The industry as a whole managed to post a profit for the quarter of $2.8 billion due to growth in operating revenues and a rebound in securities values after a $4.3 billion loss last quarter. Bair said the earnings improvement was counterbalanced by the largest decline in loan balances on record, indicating that banks are still tight-fisted with credit.
“We need to see banks making more loans to their business customers,” Bair said.
Loan balances dropped by 2.8 percent or $210.4 billion -- the largest percentage drop since 1984. The tight credit comes as the Obama administration is launching programs to encourage community banks to increase lending to small businesses.
Jeff Davis, an analyst at FTN Equity Capital Markets, said the banking industry is largely off the bottom, but credit problems are going to continue to dominate the sector for a while. “There’s a lot of wood to chop right now,” he said about credit issues.

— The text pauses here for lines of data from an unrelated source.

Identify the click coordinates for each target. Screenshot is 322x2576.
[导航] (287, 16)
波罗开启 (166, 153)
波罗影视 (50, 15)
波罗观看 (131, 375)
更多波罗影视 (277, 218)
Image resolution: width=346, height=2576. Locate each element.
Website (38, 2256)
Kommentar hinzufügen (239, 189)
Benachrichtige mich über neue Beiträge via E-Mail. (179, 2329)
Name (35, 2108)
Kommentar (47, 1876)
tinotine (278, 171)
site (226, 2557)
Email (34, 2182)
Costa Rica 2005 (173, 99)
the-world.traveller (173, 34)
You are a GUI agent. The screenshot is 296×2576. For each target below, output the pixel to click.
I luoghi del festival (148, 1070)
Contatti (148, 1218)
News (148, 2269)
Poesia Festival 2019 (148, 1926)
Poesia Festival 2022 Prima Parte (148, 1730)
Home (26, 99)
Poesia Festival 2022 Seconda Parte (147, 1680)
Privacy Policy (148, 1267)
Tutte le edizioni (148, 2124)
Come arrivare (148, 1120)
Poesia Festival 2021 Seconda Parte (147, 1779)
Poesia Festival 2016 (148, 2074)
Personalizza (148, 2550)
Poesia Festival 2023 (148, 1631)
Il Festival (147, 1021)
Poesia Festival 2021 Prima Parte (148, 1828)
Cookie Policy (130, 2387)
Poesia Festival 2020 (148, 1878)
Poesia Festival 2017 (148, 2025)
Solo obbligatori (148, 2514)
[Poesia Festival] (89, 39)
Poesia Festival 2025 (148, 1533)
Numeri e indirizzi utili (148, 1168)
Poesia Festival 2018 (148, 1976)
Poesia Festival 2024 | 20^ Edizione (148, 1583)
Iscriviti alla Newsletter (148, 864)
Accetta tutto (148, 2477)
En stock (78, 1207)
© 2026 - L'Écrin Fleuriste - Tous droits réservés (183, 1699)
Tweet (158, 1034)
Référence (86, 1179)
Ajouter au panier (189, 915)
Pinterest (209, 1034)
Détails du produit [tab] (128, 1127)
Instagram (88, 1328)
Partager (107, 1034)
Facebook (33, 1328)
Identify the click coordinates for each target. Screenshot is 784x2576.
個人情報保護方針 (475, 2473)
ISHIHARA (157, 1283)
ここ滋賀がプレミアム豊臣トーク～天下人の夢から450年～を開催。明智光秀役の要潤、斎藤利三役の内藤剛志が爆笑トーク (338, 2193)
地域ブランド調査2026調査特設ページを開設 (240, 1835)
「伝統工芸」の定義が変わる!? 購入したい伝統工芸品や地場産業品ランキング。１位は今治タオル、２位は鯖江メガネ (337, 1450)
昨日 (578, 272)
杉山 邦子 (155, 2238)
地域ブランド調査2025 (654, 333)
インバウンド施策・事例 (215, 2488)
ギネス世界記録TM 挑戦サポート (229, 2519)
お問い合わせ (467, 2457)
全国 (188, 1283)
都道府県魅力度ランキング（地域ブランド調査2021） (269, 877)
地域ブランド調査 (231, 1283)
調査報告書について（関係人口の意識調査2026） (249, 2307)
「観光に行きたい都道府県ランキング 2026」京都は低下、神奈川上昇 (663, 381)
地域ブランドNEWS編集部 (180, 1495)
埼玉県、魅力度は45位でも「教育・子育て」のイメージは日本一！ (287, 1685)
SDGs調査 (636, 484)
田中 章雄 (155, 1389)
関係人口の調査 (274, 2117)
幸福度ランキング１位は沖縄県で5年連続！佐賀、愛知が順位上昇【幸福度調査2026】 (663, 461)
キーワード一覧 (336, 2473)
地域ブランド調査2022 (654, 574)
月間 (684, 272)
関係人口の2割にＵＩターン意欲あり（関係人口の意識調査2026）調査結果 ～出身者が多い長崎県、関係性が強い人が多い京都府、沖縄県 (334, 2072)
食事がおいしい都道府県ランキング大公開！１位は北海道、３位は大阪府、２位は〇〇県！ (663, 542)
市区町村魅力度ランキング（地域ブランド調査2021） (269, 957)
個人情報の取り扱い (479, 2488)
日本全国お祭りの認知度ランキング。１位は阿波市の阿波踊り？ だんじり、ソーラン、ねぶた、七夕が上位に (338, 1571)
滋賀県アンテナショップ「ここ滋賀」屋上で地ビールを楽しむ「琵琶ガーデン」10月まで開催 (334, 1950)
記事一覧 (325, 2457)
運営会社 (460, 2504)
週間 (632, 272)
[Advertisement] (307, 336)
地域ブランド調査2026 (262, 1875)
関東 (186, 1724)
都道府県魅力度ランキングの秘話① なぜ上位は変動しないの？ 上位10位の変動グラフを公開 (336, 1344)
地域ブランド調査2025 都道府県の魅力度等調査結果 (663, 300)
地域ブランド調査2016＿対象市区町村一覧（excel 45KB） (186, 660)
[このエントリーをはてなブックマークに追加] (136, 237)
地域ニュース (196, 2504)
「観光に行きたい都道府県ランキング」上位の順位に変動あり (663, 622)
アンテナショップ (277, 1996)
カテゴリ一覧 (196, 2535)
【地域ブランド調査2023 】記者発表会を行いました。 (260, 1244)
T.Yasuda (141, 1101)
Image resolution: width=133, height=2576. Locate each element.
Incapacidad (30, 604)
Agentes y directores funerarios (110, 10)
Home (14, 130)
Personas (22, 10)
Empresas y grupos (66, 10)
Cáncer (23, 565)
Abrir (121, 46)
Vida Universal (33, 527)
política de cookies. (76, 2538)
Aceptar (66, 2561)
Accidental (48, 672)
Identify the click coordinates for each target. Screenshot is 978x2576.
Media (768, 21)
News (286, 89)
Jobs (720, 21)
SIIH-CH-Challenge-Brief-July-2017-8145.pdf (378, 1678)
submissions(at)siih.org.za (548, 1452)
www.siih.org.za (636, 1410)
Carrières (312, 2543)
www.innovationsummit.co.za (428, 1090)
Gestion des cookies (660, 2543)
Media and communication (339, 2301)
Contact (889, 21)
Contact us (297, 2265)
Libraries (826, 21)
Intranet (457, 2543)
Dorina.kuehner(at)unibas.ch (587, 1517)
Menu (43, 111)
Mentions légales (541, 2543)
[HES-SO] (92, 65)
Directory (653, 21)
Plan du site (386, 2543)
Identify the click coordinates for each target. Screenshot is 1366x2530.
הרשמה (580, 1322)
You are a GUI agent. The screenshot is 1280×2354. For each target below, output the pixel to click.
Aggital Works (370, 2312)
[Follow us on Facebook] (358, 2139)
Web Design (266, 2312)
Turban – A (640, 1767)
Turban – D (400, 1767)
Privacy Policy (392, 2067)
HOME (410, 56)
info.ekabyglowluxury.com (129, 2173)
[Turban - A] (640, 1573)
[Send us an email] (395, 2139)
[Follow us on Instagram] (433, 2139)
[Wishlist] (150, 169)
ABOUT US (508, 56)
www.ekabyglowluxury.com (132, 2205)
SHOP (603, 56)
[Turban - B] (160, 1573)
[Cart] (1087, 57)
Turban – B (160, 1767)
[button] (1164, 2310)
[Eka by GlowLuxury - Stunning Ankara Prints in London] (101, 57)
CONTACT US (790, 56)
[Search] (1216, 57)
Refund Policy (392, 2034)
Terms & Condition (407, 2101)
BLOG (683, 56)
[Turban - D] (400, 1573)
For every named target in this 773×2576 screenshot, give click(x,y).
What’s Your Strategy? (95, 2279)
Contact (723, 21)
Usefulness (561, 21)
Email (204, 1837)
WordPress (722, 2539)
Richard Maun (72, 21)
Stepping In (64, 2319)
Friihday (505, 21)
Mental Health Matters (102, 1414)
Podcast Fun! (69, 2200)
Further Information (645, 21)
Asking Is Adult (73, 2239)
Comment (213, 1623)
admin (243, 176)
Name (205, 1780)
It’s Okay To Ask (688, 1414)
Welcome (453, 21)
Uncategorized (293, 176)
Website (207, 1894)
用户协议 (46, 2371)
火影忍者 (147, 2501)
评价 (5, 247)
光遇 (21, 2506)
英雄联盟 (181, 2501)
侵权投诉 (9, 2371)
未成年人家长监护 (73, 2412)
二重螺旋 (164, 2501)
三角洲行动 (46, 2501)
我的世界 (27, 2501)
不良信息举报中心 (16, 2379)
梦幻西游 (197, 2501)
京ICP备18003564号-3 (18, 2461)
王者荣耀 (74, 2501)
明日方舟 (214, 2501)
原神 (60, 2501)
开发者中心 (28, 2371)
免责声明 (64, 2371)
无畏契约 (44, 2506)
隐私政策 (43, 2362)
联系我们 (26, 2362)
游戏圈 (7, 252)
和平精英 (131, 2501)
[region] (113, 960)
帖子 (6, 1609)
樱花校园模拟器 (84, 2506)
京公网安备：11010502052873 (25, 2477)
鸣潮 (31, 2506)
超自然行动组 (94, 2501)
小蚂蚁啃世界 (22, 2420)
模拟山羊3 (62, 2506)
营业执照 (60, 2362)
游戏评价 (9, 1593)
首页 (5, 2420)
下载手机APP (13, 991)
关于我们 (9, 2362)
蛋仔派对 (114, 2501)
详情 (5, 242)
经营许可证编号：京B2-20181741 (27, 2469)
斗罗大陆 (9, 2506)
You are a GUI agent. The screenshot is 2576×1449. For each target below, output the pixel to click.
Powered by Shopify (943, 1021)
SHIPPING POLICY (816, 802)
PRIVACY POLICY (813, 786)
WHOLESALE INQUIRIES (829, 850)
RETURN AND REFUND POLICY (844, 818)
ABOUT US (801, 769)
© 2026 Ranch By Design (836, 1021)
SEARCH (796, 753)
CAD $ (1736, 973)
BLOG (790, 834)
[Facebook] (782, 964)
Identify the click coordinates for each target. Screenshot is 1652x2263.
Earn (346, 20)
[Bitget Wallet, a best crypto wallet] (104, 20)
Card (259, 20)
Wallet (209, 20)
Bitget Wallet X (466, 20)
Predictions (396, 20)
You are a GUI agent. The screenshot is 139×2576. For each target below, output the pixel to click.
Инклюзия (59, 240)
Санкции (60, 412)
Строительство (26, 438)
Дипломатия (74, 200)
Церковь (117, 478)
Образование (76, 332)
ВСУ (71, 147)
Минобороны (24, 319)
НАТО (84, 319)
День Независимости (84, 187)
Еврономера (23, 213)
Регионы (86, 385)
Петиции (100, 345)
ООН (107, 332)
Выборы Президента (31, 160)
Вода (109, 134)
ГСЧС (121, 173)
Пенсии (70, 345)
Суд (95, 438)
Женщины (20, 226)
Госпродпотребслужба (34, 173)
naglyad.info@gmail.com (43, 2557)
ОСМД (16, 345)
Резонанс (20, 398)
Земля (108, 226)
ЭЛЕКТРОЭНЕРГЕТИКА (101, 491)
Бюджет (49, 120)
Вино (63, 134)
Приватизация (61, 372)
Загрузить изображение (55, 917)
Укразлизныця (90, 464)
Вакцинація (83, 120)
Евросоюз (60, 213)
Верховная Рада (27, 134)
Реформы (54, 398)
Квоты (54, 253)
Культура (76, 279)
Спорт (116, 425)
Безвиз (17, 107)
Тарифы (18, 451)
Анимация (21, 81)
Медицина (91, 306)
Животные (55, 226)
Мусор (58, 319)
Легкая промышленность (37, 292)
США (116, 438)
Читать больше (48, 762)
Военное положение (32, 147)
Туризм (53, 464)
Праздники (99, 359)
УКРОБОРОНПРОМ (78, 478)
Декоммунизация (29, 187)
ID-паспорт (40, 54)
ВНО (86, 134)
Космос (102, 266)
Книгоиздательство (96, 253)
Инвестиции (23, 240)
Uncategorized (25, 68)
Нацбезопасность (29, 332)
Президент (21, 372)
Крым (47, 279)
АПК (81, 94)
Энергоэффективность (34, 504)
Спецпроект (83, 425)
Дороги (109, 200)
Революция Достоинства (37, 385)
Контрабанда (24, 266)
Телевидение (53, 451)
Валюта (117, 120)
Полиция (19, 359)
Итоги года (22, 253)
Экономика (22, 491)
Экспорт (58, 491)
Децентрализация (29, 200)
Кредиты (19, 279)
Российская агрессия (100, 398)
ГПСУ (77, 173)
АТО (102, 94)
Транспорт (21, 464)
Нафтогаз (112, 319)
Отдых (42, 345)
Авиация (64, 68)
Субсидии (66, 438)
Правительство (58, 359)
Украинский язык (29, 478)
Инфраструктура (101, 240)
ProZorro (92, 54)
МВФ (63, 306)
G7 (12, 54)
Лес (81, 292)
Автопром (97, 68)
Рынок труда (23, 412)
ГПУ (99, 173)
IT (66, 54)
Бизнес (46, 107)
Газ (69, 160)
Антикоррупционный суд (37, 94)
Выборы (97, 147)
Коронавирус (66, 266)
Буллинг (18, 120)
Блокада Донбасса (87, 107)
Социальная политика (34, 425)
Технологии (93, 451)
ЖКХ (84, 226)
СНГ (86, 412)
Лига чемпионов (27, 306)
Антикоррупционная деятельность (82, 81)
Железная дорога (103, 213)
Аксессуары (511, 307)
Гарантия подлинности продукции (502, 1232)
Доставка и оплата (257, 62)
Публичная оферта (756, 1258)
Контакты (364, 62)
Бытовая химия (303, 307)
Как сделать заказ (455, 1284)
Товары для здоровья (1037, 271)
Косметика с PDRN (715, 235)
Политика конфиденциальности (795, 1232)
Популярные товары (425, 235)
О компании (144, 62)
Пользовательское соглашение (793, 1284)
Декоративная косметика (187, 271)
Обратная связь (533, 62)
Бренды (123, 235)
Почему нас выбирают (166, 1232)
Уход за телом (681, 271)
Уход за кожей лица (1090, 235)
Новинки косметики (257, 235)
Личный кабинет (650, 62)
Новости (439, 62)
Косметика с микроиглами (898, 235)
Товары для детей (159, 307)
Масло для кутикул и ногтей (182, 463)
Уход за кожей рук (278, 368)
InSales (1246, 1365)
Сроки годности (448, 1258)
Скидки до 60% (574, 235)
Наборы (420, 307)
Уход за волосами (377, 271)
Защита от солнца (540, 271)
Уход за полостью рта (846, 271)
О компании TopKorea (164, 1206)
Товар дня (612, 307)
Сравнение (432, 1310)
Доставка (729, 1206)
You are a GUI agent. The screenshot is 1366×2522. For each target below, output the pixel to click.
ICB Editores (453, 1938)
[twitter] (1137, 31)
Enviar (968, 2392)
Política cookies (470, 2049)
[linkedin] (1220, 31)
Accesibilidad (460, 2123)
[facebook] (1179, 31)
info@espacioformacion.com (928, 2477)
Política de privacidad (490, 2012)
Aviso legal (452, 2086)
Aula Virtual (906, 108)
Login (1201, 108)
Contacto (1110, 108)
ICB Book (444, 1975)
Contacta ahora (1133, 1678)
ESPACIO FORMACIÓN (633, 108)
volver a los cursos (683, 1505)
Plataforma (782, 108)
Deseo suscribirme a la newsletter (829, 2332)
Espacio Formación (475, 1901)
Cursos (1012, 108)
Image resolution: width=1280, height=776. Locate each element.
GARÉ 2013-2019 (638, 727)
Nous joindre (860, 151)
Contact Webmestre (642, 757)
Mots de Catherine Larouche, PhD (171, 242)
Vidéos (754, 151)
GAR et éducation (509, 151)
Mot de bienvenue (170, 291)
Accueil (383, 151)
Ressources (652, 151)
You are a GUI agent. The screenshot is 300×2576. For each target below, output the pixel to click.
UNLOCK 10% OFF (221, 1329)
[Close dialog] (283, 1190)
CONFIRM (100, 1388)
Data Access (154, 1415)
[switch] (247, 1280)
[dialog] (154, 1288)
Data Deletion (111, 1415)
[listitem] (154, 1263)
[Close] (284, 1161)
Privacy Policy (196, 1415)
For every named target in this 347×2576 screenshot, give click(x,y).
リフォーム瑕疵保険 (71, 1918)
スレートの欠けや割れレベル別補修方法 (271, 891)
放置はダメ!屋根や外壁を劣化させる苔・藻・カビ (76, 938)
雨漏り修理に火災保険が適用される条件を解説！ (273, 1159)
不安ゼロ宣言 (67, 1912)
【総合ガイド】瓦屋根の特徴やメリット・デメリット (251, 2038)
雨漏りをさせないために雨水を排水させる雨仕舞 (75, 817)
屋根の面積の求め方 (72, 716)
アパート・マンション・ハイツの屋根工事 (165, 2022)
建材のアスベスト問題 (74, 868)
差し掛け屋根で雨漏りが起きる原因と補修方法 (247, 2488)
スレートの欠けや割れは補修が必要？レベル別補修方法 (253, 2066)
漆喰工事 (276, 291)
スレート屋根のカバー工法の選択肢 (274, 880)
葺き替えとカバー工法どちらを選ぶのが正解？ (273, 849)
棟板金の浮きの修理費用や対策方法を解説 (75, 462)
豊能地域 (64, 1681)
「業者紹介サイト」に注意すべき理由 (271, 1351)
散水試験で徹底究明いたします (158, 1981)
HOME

High loan loss provisions continued to drag on bank earnings, but banks set aside less money in the third quarter, the FDIC said. Industrywide, banks set aside $62.5 billion to cover deteriorating loans, a 7.1 percent decrease from the prior quarter.
“The credit adversity we have been discussing for some time remains with us, and we expect that it will be at least a couple more quarters before we see a meaningful improvement in that trend,” Bair said.
The third-quarter data revealed that loans are continuing to deteriorate at a rapid pace. The percentage of loans that were 90 days or more past due rose to 4.94 percent of total loans, the highest in the 26 years that banks have reported the data.
Bair said she was optimistic that if the banking industry addressed its problems head-on, it would see signs of improvement in earnings and lending in 2010.
So far this year, 124 U.S. banks have failed, the highest annual level since 1992.
FDIC officials said they stood by an earlier projection that the cost of U.S. bank failures will total $100 billion from 2009 through 2013.
Another regulator, the Office of Thrift Supervision (OTS), also reported on Tuesday the results for savings and loans, which are a subset of the larger FDIC data.
The thrift industry, dominated by mortgage lenders, reported a profit of $1.3 billion -- but $1.1 billion of that amount was due to one thrift’s large non-operating gain. Absent that gain, thrifts earned $200 million in the quarter, a slight improvement from the prior quarter, which was downwardly revised to a $94 million loss from a $4 million profit.
The OTS said the small profit in the third quarter was primarily due to higher net interest margins and, like banks in general, those gains were mostly offset by amounts of money put aside to cover losses from souring loans.